君との子がほしい~エリート脳外科医とお見合い溺愛結婚~
互いの仕事に関しての会話を繰り広げていると、スタッフが前菜を運んでくる。
グラスにはスパークリングウォーターも注がれていき、久世先生が「食べようか」と言ってくれた。
「はい。いただきます」
普段はあまり食べる機会のないラディッシュやビーツといったカラフルな野菜たちと、海老やホタテが載った前菜はオシャレな絵のように見える。
「でも、驚きました」
食事を始めて一旦会話が途切れ、私のほうから話題を切り出す。
久世先生はナイフとフォークを手にプレートの上に落としていた視線を私に向ける。
「驚いた?」
「はい。
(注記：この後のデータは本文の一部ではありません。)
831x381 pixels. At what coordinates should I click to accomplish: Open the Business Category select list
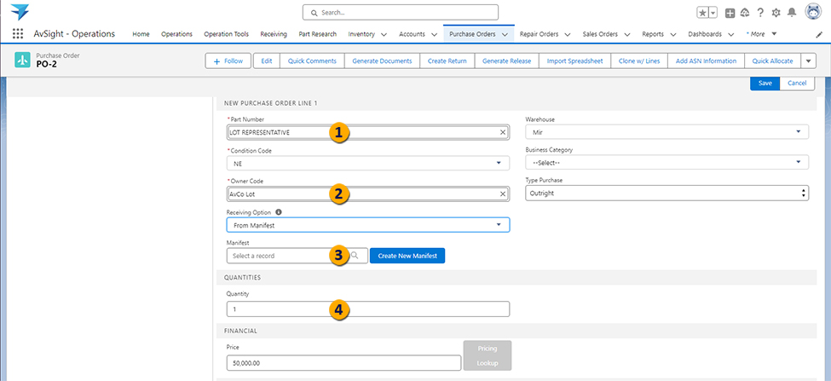667,162
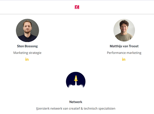Click the IJzersterk netwerk description line
This screenshot has height=114, width=154.
pos(76,108)
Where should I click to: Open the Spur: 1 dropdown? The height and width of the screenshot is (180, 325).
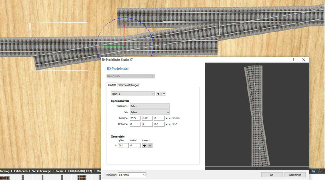pyautogui.click(x=133, y=93)
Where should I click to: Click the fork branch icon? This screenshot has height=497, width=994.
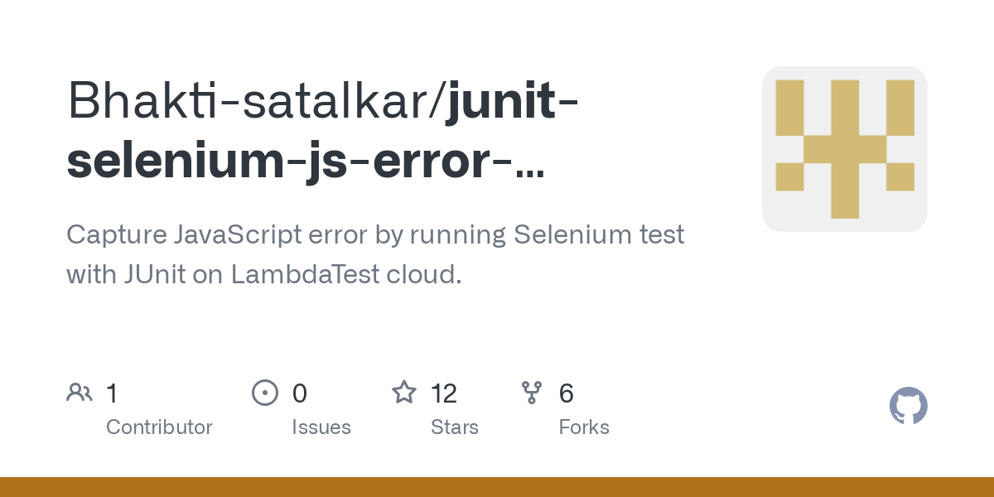coord(532,393)
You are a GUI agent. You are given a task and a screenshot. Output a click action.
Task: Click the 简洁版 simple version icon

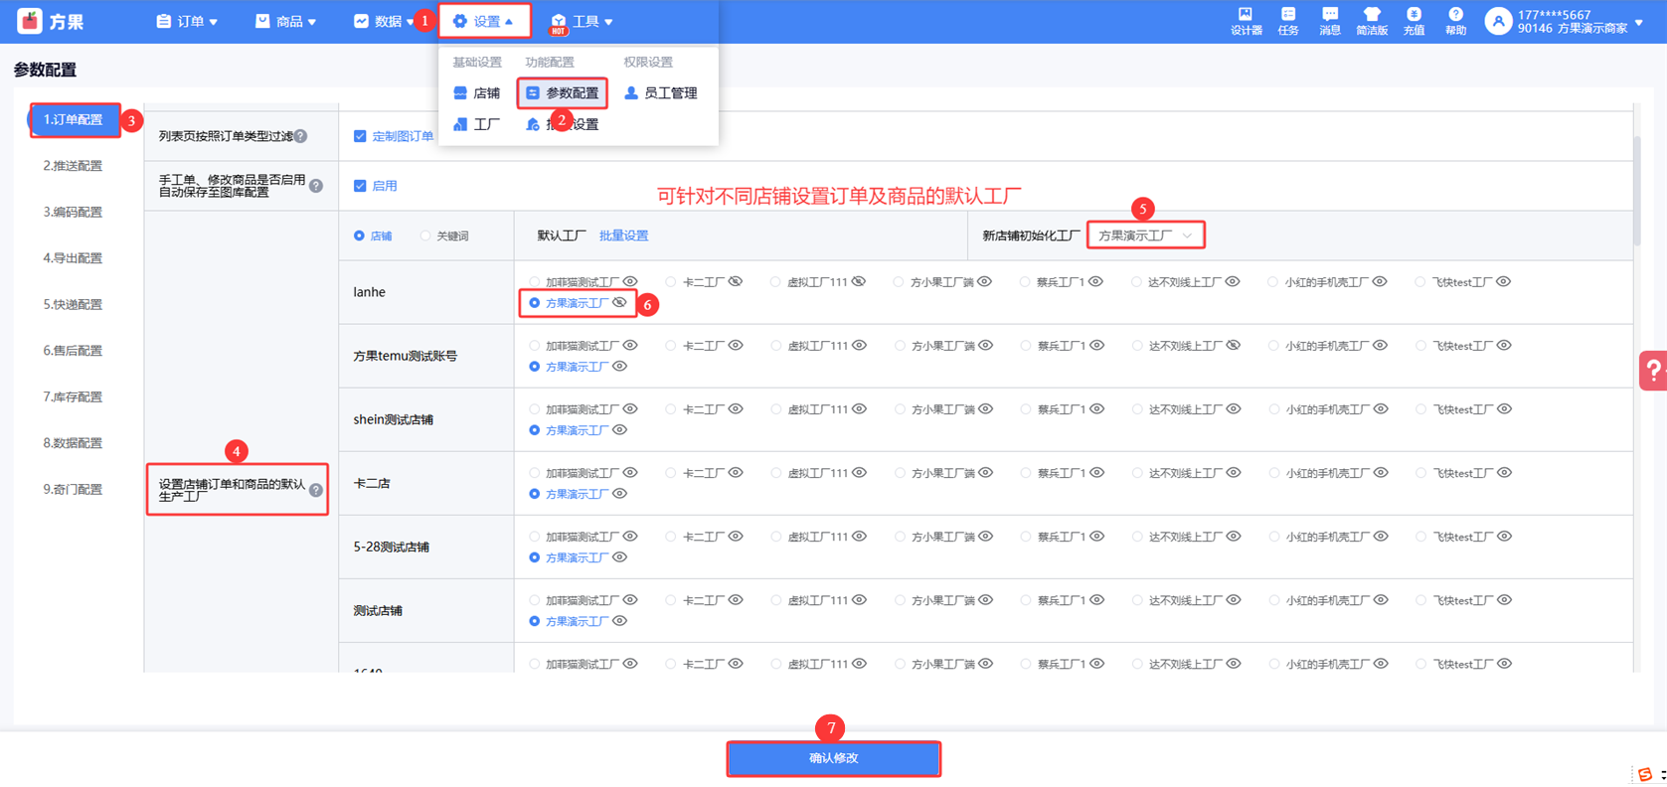coord(1372,21)
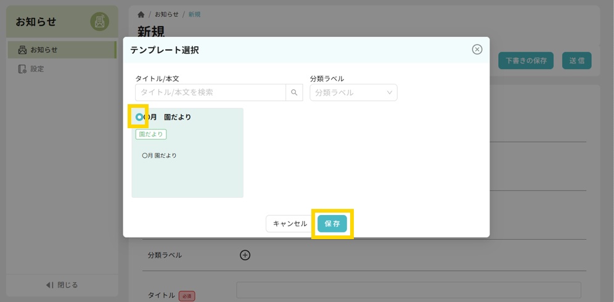Click the タイトル text input field
Screen dimensions: 614x302
pos(408,290)
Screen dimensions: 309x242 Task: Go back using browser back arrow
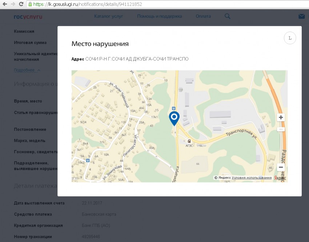4,4
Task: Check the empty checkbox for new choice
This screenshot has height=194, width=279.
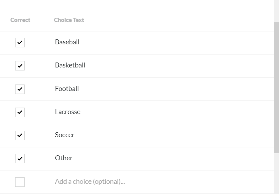Action: [x=20, y=182]
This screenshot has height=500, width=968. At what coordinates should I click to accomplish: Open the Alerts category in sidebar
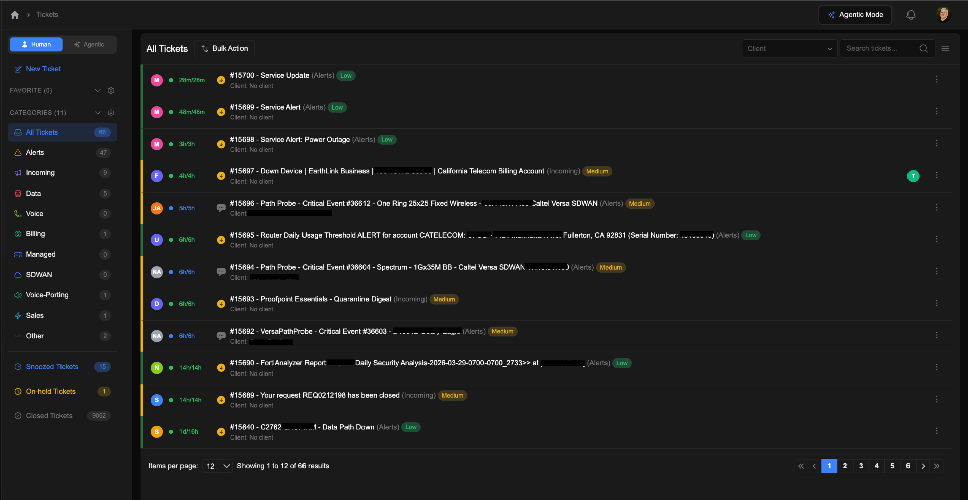[35, 152]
自分の受け持つ子を以前診てもらった先生に、自分も診てもらうことになって。その先生が、うちの母のお店の常連さんだと聞いて更にビックリしました」
今さっき世間は狭いなと思ったばかり。
母も私がケガをして搬送された先で久世先生に診てもらっていたことに、あの日驚いたとさっき話していた。
「それは俺も同じ。都築さんを診ることになったときあれ?って思ったし、家族で聡子さんが来たときには更に驚いた」
私だけでなく、久世先生も同様に驚いたようだ。